En 'Gilda', el clásico cinematográfico dirigido Charles Vidor en 1946, el temperamental y seductor personaje encarnado por la bellísima Rita Hayworth entonó una frase que resultaría tremendamente simbólica a largo plazo. Una sentencia que podría extrapolarse sin complicación a cualquier ámbito de la vida humana. Gilda exclamó, airada por su corazón roto y su nostálgico modo de vida: "¿Quieres saber cuánto te odio? Te odio tanto que buscaría mi perdición sólo para hundirte conmigo". Bajo una superficie de sencillo romanticismo, esa pequeña frase esconde un potente mensaje que atravesaría cualquier cabeza sólo al detenerlas a pensarlo por un instante. ¿Qué es más poderoso, el odio o el amor? ¿Acaso existe alguna diferencia entre ambos sentimientos?

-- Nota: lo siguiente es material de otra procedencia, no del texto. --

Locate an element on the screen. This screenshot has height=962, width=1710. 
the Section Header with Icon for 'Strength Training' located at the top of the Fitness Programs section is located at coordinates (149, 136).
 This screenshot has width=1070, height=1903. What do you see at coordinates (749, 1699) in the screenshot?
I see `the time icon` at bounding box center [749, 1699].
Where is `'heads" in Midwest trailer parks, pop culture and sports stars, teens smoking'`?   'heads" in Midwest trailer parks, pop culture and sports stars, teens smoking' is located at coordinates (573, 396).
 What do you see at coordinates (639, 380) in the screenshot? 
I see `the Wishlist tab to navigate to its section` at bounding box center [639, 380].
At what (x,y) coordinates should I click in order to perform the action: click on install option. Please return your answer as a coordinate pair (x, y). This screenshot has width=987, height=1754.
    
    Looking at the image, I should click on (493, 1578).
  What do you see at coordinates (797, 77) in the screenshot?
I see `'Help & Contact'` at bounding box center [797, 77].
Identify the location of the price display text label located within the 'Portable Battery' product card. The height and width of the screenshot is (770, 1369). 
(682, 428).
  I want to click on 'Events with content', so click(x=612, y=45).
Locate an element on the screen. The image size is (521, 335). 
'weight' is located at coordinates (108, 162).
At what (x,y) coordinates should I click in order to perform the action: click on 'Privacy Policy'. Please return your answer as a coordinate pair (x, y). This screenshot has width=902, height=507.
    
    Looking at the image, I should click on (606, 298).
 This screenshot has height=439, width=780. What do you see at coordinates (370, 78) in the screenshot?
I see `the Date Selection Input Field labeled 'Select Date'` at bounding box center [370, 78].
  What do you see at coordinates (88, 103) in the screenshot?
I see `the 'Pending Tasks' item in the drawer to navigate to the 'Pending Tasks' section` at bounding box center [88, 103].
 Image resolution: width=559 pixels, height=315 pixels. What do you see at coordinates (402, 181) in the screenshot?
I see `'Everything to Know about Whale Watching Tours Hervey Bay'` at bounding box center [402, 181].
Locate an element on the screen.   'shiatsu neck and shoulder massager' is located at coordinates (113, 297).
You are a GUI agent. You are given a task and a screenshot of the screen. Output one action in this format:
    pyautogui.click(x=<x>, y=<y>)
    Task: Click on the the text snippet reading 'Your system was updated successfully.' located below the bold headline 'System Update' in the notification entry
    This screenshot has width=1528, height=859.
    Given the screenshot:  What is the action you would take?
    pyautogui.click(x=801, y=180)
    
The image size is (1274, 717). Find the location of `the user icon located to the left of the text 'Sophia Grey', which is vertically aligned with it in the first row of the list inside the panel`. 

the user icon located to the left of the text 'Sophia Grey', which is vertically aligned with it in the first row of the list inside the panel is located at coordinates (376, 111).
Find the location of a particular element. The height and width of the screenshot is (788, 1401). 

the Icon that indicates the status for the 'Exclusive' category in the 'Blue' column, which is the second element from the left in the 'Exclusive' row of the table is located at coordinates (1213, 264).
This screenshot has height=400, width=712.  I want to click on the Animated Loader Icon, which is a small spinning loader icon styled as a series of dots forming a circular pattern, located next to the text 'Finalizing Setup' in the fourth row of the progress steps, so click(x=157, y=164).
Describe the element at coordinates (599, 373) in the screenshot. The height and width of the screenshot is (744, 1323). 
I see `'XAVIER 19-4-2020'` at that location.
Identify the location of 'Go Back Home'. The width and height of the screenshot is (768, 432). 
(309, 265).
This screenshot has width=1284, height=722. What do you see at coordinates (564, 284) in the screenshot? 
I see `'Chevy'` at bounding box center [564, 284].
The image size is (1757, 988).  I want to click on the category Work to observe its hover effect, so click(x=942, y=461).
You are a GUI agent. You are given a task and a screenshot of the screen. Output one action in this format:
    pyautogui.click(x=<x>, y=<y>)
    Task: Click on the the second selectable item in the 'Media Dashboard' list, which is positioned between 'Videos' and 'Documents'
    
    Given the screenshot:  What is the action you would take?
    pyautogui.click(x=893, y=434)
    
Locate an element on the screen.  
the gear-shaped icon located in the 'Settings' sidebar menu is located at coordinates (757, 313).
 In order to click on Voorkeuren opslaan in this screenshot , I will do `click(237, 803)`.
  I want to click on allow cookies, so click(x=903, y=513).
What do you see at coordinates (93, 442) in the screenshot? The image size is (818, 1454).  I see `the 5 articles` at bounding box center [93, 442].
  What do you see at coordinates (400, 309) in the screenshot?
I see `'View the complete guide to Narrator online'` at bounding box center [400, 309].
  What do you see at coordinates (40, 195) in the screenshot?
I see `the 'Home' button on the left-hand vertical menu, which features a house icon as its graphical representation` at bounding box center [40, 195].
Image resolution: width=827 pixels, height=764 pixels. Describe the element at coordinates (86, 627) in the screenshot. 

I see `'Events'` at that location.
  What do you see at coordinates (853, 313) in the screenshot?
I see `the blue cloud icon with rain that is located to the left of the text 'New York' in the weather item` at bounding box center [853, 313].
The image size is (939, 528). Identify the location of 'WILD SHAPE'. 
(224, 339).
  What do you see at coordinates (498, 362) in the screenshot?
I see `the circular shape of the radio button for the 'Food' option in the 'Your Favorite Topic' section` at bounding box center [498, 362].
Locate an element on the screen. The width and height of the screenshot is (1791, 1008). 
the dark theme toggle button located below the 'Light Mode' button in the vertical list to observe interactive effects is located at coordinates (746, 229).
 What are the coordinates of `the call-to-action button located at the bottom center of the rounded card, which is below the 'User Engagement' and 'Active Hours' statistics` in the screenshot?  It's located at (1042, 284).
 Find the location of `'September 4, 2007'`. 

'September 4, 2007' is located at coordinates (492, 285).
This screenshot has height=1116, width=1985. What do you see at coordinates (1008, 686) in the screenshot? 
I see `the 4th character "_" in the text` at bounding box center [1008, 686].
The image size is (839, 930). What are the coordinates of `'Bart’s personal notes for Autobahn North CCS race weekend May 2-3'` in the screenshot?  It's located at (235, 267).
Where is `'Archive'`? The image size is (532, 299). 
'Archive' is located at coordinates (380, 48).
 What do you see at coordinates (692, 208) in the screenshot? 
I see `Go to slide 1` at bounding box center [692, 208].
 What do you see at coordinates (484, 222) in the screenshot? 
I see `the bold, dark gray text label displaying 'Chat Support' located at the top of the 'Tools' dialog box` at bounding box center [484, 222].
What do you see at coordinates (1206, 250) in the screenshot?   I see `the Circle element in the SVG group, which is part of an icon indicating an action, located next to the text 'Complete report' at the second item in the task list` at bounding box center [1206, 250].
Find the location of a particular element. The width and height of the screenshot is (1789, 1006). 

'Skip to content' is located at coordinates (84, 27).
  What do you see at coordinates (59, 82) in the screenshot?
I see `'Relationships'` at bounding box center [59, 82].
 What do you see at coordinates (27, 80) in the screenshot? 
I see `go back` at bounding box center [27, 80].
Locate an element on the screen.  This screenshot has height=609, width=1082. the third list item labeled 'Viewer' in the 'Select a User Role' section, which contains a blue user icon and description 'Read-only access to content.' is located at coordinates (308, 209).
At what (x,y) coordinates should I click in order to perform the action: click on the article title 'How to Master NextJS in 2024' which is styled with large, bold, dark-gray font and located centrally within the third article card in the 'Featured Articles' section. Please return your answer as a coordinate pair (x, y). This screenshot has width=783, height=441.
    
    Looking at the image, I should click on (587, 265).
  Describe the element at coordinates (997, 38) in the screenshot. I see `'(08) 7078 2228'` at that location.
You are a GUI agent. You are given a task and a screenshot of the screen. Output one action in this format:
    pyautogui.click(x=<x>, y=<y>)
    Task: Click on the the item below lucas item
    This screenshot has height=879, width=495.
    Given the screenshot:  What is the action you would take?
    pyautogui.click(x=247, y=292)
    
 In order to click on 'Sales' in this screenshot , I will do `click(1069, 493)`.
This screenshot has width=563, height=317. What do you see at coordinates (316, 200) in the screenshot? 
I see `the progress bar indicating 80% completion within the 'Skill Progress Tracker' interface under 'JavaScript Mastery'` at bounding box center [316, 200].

El amor es frecuentemente definido con la palabra afinidad, mientras el odio lo es mediante el término aversión. Ambos conceptos, en definitiva, retroceden a la concepción más básica del ser humano: el dolor. Sólo cuando una persona es capaz de sugerir un sentimiento cercano al amor en tu interior serás capaz de llegar a odiarla. Y es que el odio no se puede llegar a comprender desde una perspectiva fría y calculadora. Quizá la mayor diferencia entre amor y odio resida en el grado de intensidad que los caracteriza.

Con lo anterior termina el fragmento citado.